Every new perimeter is obtained from the previous one by
dividing the previous perimeter by \[ \sqrt 2\]

Answer 27

how do you translate this? do you put it into the equation thing with the sigma right under the comment box?

Answer 28

Have you heard about geometric series?

Answer 29

Read this
http://en.wikipedia.org/wiki/Geometric_series

Answer 30

yes

Answer 31

what is
a + ar + ar^2 + .... + a r^n ?

Answer 32

a(r)^n-1

Answer 33

I just don't know how to find the limit

Answer 34

It is
\[
\frac{a
\left(1-r^{n}\right)}{1-r
}
\]

Answer 35

I dont know what\[ \frac{a \left(1-r^{n}\right)}{1-r } \] is because I can't see what it actually klooks like and I can't make sense of it... I'm sorry

Answer 36

If r < 1, then the limit when n goes to infinity of
\[

r^n
\]
is zero

Answer 37

Read the link that I gave you before to understand what is going on?

Answer 38

But it says here that the answer is 8 +4 sqrt2

Answer 39

Yes it is true the answer is
\[
8+4 \sqrt{2}
\]

Answer 40

how...

Answer 41

?

Answer 42

Because the limit when n goes to infinity of
\[
\frac{a
\left(1-r^{n}\right)}{1-r
}
\]
is
\[
\frac{a
\left(1-0\right)}{1-r
}= \frac 4{ 1 - \frac 1 {\sqrt 2}}=8+4 \sqrt{2}


\]

Answer 43

After simplifying

Answer 44

My friend just told me to use conjugates.
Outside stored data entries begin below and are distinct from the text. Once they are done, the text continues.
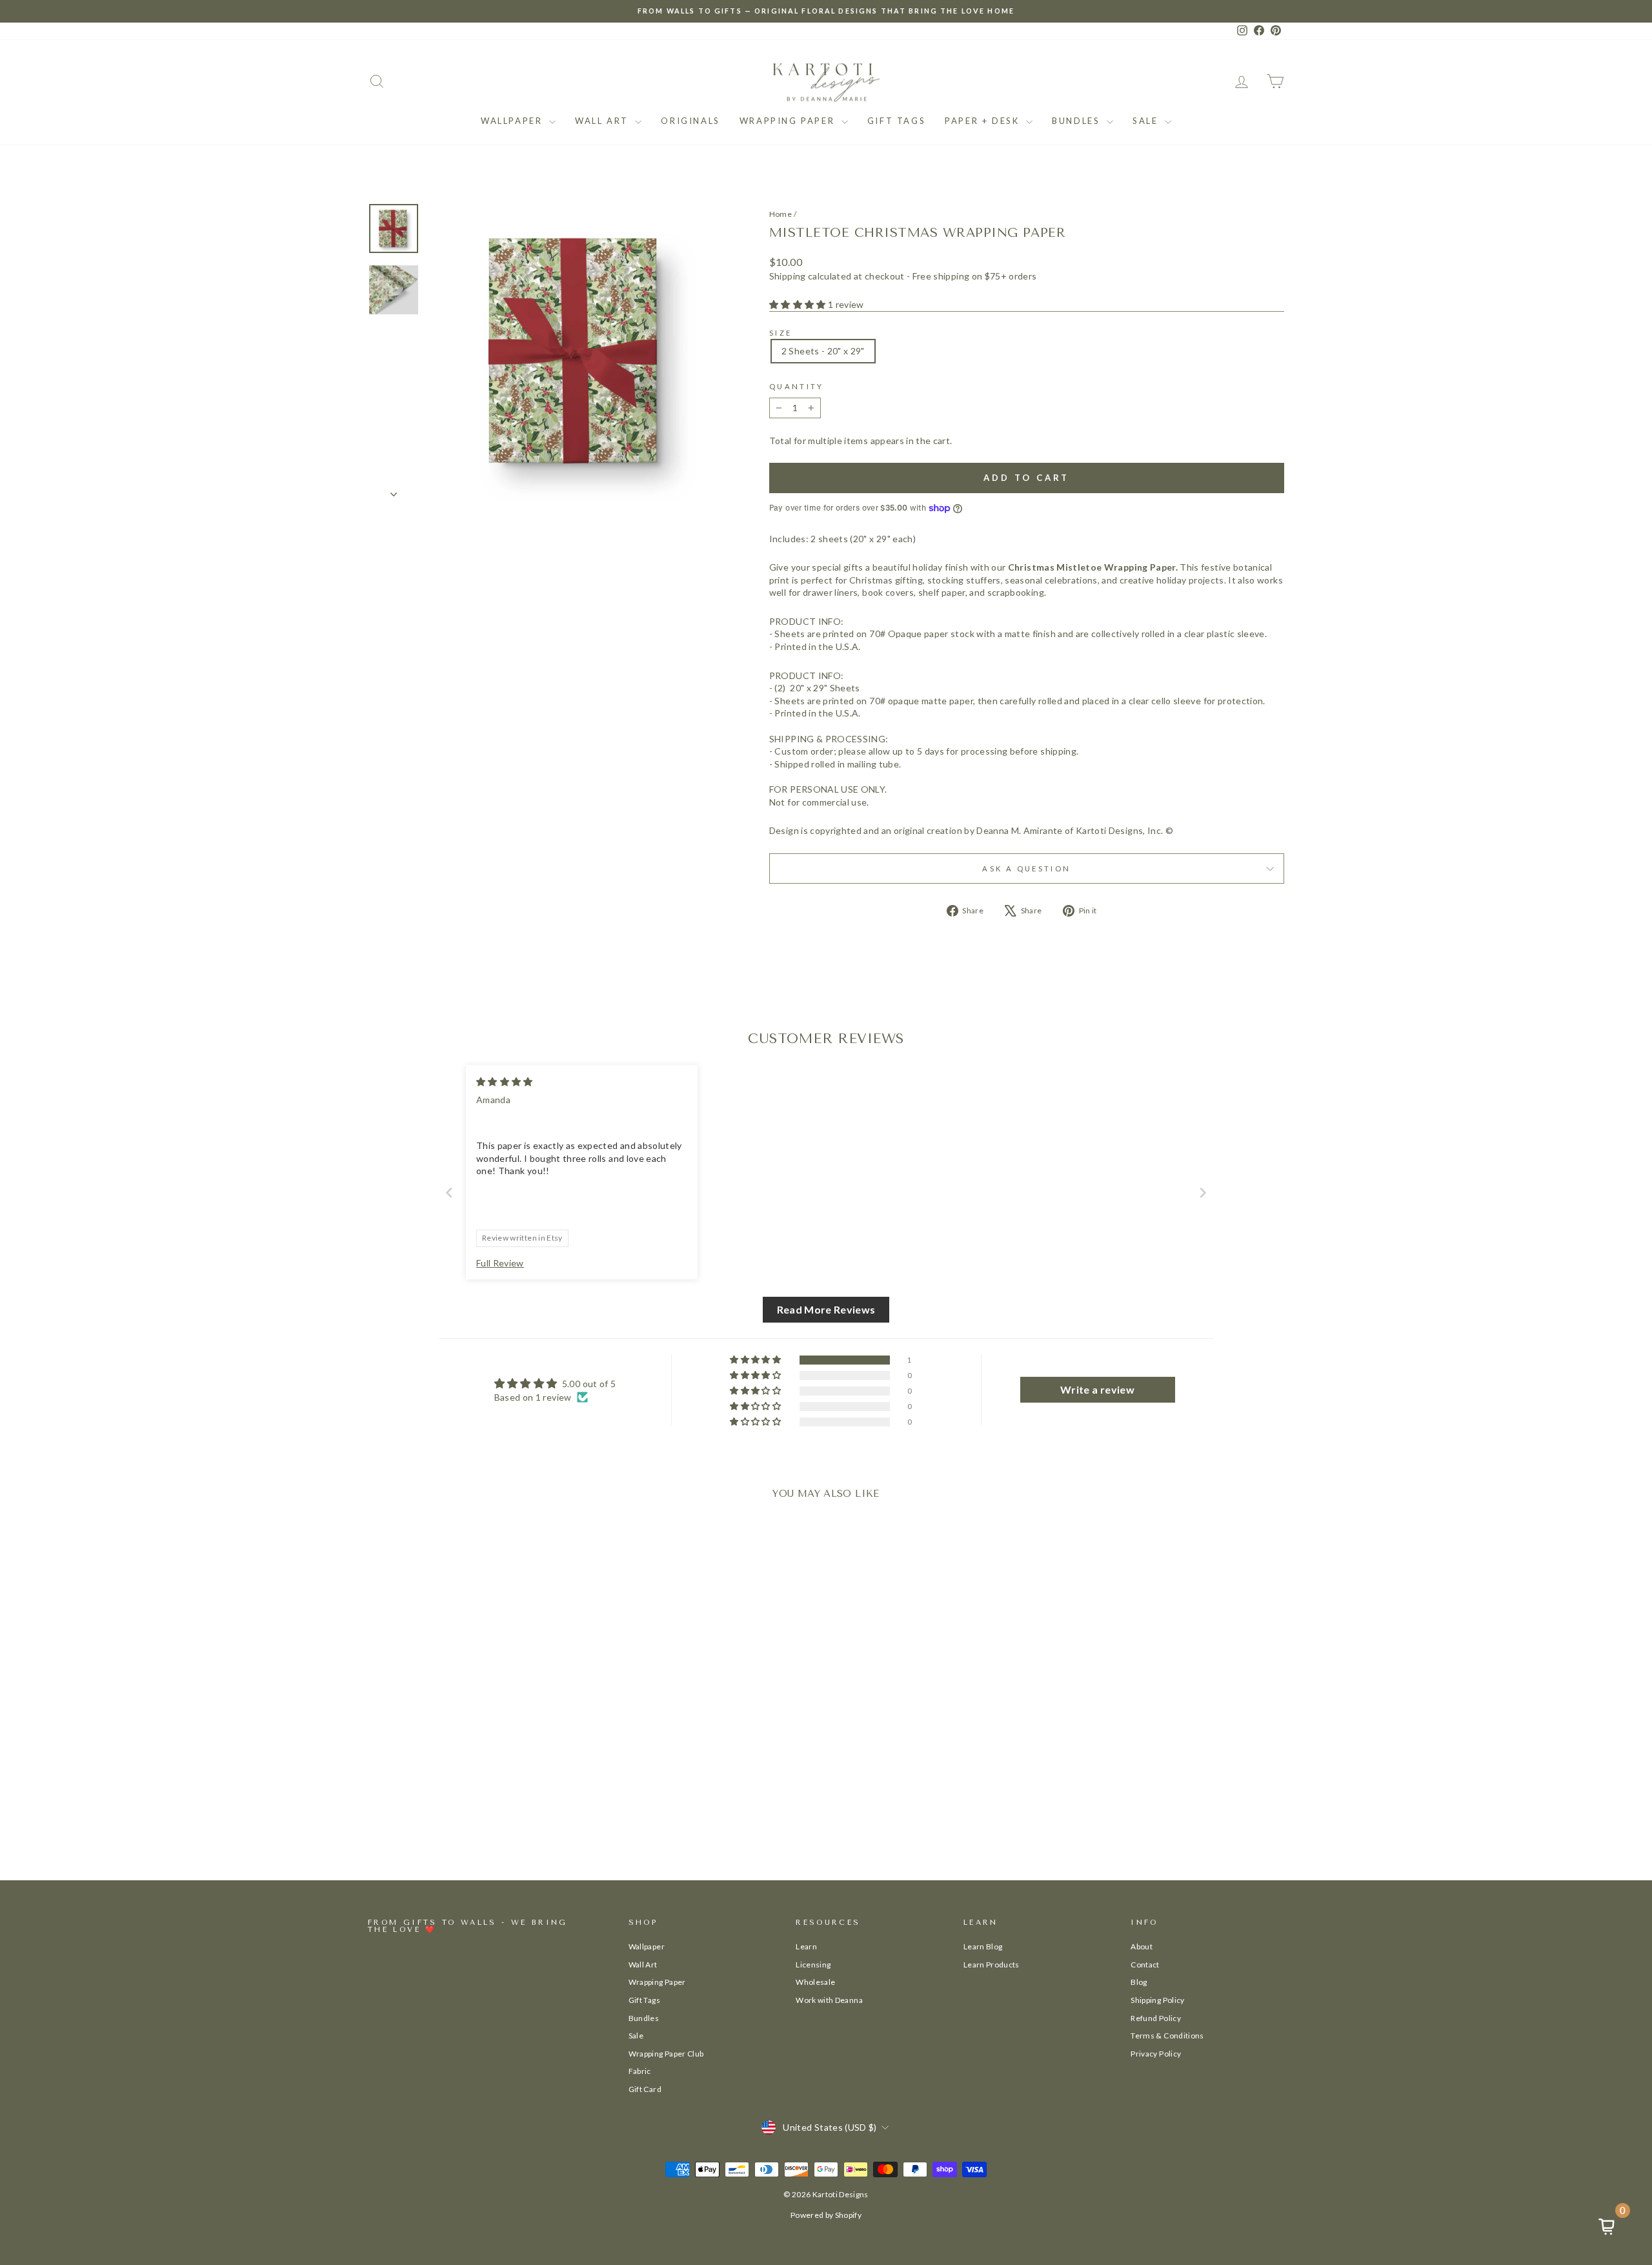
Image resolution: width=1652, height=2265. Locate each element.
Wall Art (603, 121)
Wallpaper (513, 121)
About (1142, 1946)
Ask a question (1026, 868)
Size (780, 333)
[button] (798, 304)
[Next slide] (1203, 1192)
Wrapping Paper (789, 121)
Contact (1145, 1964)
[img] (504, 1081)
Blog (1139, 1982)
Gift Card (645, 2089)
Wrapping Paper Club (666, 2053)
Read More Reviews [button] (826, 1309)
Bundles (1077, 121)
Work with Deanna (829, 2000)
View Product (477, 1801)
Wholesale (815, 1982)
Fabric (640, 2071)
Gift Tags (896, 121)
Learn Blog (983, 1946)
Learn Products (991, 1964)
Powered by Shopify (826, 2215)
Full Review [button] (500, 1262)
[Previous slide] (449, 1192)
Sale (1147, 121)
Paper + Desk (984, 121)
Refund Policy (1156, 2018)
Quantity (796, 386)
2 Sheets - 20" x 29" (823, 350)
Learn (806, 1946)
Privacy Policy (1156, 2053)
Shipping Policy (1157, 2000)
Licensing (813, 1964)
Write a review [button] (1097, 1389)
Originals (690, 121)
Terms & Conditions (1167, 2035)
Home (780, 214)
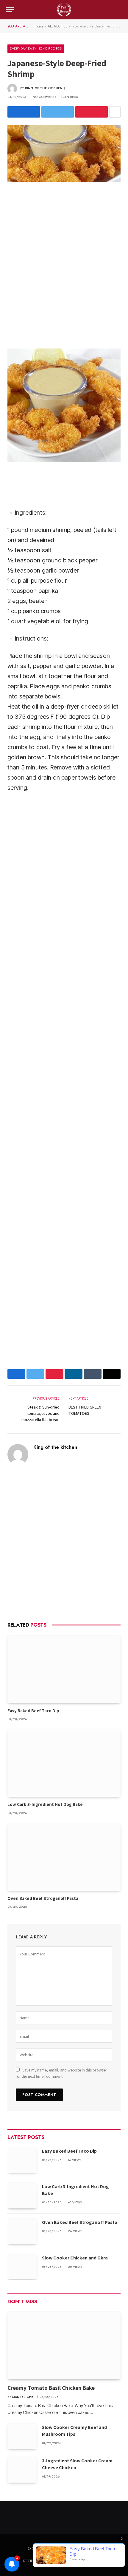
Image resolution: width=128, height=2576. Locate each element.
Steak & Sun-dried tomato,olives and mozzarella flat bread (40, 1413)
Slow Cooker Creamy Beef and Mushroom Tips (74, 2430)
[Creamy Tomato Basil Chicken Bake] (64, 2345)
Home (39, 26)
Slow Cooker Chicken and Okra (75, 2258)
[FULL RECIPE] (64, 9)
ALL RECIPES (58, 26)
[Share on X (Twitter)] (57, 112)
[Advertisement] (64, 264)
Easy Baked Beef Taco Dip (33, 1710)
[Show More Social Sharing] (115, 112)
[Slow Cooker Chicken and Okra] (22, 2266)
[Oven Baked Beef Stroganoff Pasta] (64, 1857)
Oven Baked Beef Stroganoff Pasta (42, 1898)
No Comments (44, 97)
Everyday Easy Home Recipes (36, 48)
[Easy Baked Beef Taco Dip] (64, 1669)
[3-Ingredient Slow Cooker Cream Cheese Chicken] (22, 2469)
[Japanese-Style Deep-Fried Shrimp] (64, 153)
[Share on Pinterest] (91, 112)
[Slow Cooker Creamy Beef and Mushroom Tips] (22, 2436)
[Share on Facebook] (23, 112)
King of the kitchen (44, 88)
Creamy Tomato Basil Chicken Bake (51, 2387)
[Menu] (10, 9)
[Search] (121, 9)
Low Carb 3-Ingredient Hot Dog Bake (45, 1804)
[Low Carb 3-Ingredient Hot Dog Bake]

Could you explain conjugates to me?

Answer 45

wow this turned out to be a totally different question didn't it?

Answer 46

\[
\frac{4}{1-\frac{1}{\sqrt{2}}}
=\frac{4}{1-\frac{\sqrt{2}}
{2}}=\frac{4}{\frac{1}{2}
\left(2-\sqrt{2}\right)}=\frac{8}{2-\sqrt{2}}
\]

Answer 47

Multiply up and down by the conjugate
\[ 2 + \sqrt 2
\]
You obtain
\[
\frac{8}{2-\sqrt{2}} \frac { 2+ \sqrt 2}{2+ \sqrt 2}=
\frac {8( 2 + \sqrt 2)}
{4-2}= 4 (2 +\sqrt 2)= 8 + 4 \sqrt 2
\]

Answer 48

Thank you for all of your time,. I think I get how to do it now!!!